_Stored records_
- Opening Delimiter -

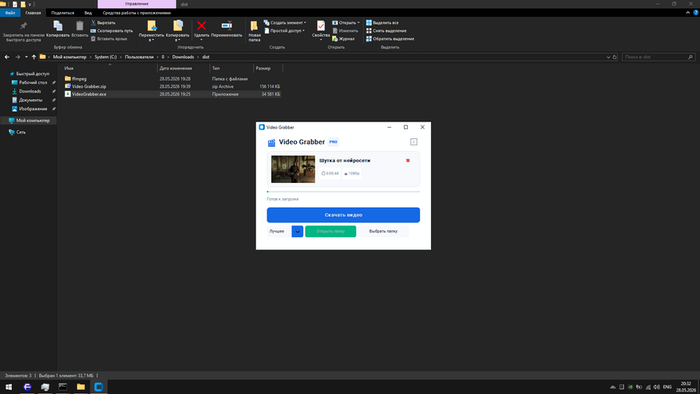Click the Свойства properties icon
Image resolution: width=700 pixels, height=394 pixels.
coord(321,26)
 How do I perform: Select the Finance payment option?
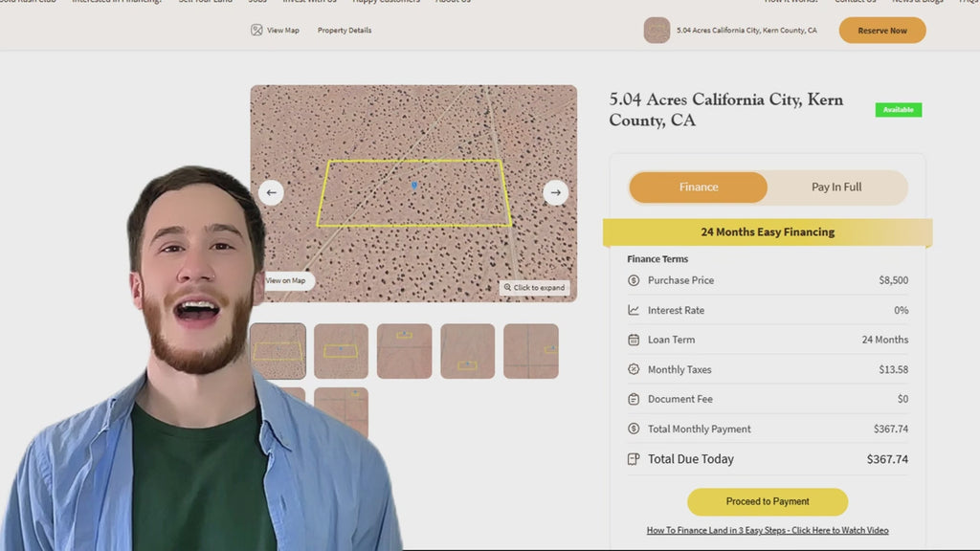[698, 187]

- Closing Delimiter -

_Problem to work on_
Retype, exactly as written, each line from the one containing "How do I perform: Select" through the end of the data above, and leave out every picture.

_Task answer_
 How do I perform: Select the Finance payment option?
[698, 187]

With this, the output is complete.